Us begins and ends with very different takes on the 1986 campaign "Hands Across America," which aimed to create an unbroken chain of people holding hands across the continental United States to raise money for famine and homelessness. There were a lot of gaps in the chain. $34 million was raised, and $15 million went to charity, with the other $19 million going towards "Hands Across America's" promotional campaign, a fitting symbol of the upper-class hubris and self-congratulation of the Reagan-era.

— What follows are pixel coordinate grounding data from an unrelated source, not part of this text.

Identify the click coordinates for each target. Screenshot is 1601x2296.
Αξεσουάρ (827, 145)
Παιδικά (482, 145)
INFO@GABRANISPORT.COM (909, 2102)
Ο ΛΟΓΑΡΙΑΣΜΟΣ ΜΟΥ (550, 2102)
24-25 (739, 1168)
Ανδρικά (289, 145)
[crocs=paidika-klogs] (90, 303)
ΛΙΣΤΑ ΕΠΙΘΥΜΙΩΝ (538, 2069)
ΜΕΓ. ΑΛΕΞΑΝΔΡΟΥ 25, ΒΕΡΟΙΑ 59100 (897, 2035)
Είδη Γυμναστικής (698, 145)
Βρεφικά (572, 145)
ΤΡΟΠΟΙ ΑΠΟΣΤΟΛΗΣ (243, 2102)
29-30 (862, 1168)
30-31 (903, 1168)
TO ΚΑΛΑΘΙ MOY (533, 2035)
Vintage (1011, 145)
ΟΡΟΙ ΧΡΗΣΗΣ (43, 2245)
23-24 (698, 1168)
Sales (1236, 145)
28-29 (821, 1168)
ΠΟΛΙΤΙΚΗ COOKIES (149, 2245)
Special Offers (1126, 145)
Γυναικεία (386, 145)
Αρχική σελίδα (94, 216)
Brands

Trapped in the world of the Tethered, the original Adelaide fixates on her "Hands Across America" t-shirt, showing red figures joining hands in a row across the country. In the film's final shot, hundreds of thousands of Tethered are shown to have successfully achieved her vision. They've escaped their confinement against the best efforts of those above them. "It's our time up above," Red matter-of-factly tells her human captor, her original shadow.